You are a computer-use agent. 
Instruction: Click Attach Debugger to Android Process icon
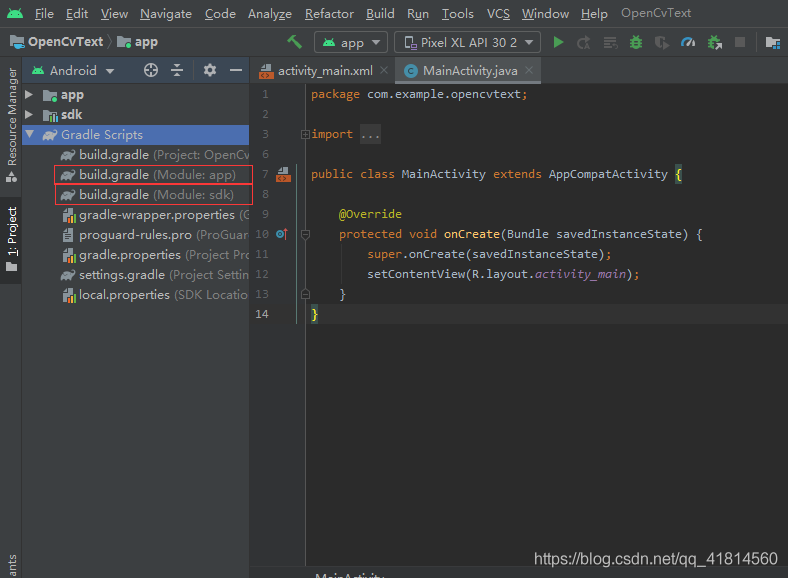714,42
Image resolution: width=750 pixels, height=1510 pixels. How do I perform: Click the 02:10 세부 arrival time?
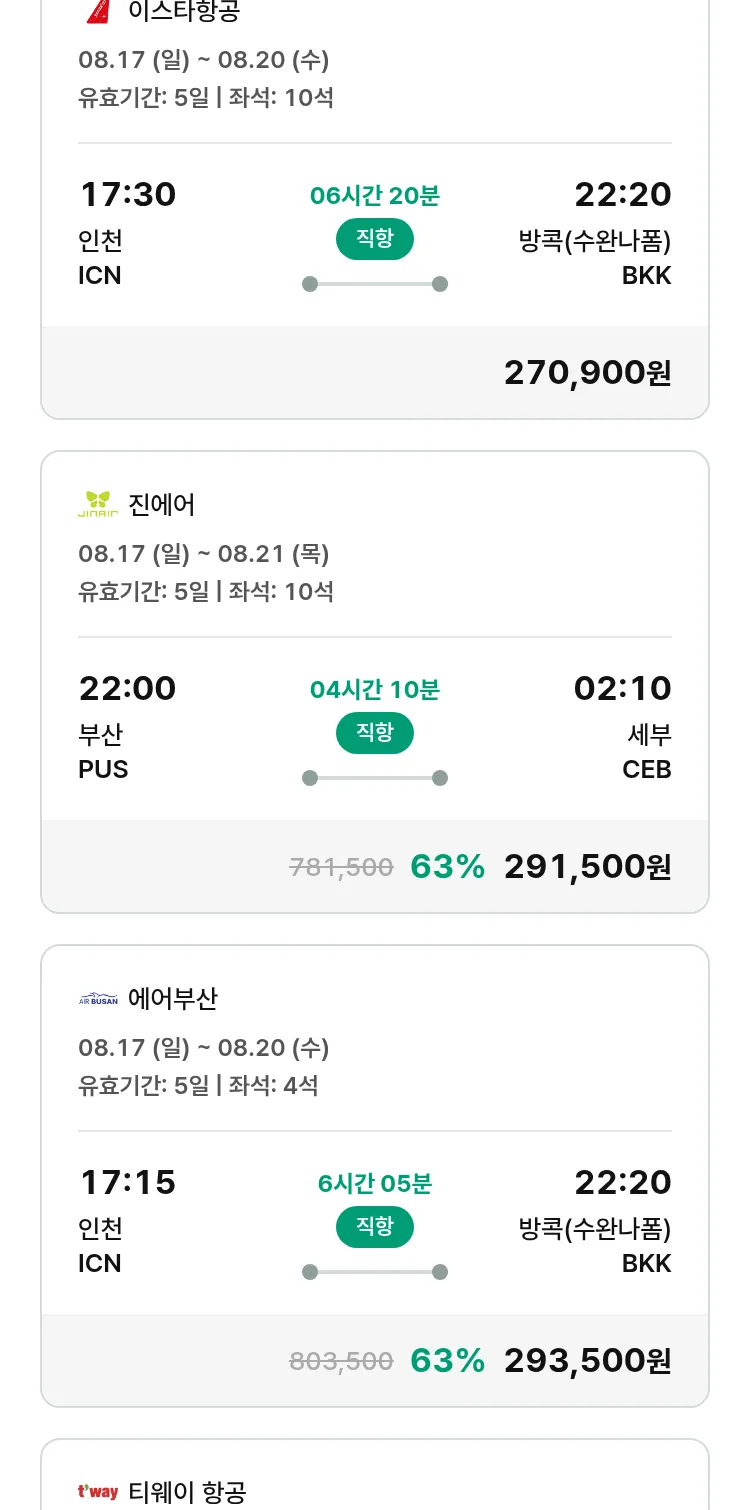tap(622, 689)
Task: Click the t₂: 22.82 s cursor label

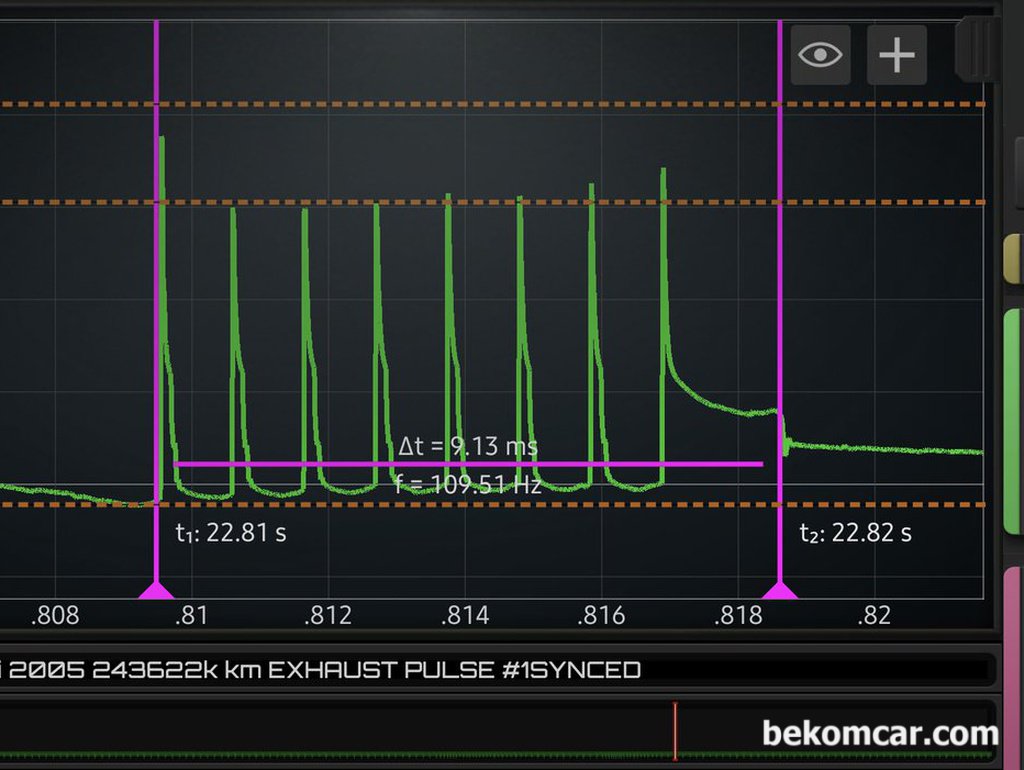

------

# Exercise goal
When you retype the material above, keep every word exact and drop the images.

# Answer box
You are a computer-use agent. 
Instruction: Click Attach Debugger to Android Process icon
714,42
Image resolution: width=750 pixels, height=1510 pixels. How do I perform: Click the 02:10 세부 arrival time?
tap(622, 689)
Task: Click the t₂: 22.82 s cursor label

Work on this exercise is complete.